Thursday, November 8, 2007

Carlyle Founder Challenges SEIU


Carlyle Group founder, David Rubenstein said the Service Employees International Union is more interested in growing union members than improving patient care. David should know as American businesses and unions have strategized to do just that. Here's the plan. Employers dump their health insurance to the individual employee who then needs a huge group purchaser to get competitive insurance bids. In comes the union.

One only need look at the last round of automotive contract negotiations which put in place such a structure. With all those billions in premiums, what will unions do? Might they self insure and invest the reserves with a firm like Carlyle? Andy Stern, SEIU President already called employer health insurance dead, history, going and not coming back. One might expect the head of a union of health care workers to be the last to capitulate, but no, unions see more members and more money.

Given their long term alignment on one issue, why the current contention over ManorCare? The SEIU claims to be concerned about patient care and they're absolutely correct. If there is a limited pool of money to care for our nation's institutionalized elderly, then a chunk of it will be diverted to cover huge increases in interest costs. That's clear for anyone with a modicum of financial acumen to project.

What's not being talked about is Carlyle's failure to care for patients in another health care division, LifeCare Hospitals. After Hurricane Katrina 24 patients died on the LifeCare unit in Memorial Hospital. One can mark that up to bad timing as Carlyle purchased the long term acute care chain just weeks before landfall.

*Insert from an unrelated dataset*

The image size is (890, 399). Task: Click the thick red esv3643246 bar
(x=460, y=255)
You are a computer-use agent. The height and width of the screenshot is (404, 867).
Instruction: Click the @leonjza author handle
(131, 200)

However, that doesn't explain why Carlyle's defense focused on turning a caring doctor who didn't abandon patients into a Joseph Hazelwood.

It also doesn't shed any light on the private equity underwriter's (PEU's) innovative defense of blaming the federal government. Carlyle has the audacity to claim patients became "wards of the government" as soon as FEMA set up evacuation teams in the New Orleans area. They blame the same feds who were kind enough to give the PEU a free pass in their White House Lessons Learned report.

This all speaks more to Carlyle's ability to stand up and do the right thing in a disaster. Their manipulating the aftermath of their Katrina failings shows the firm cannot be trusted to come clean, admit mistakes and make things right to those harmed. Do you want your grandmother or mother cared for by such a firm? That has much more resonance amongst the American public than interest expense or union membership, yet it gets zero play.

Of course I submitted my patient safety concerns to the Justice Department's Anti-Trust division as soon as the merger was announced. No response. I also contacted the Federal Trade Commission. No response, other than an e-mail confirmation. So what kind of review is the government doing if they don't contact people with unique information and legitimate concerns? The founder spoke to the regulatory approval process in his comments:

David Rubenstein said on the sidelines of the conference that the Manor Care transaction is on track to close in the fourth quarter. There are a couple of regulatory approvals that are in the process of being obtained," Rubenstein told Reuters. "The deal will close in the near future, in my view."

While Carlyle's founder spoke at The Deal's 2008 M&A Outlook conference in New York, Carlye's media guru Norman Pearlstein was the keynote at the Media and Money conference in that same Big Apple. Norm is charged with keeping Carlyle's good name and results to date are most impressive. Welcome to media and government heavily influenced, if not controlled by private equity. Why did George Bush veto the Water Bill? Rep. Mike Conaway said "I'm hard pressed to figure out why the President vetoed the bill." Could it have anything to do with Carlyle's just announced Infrastructure Fund, specializing in water and waste water facilities?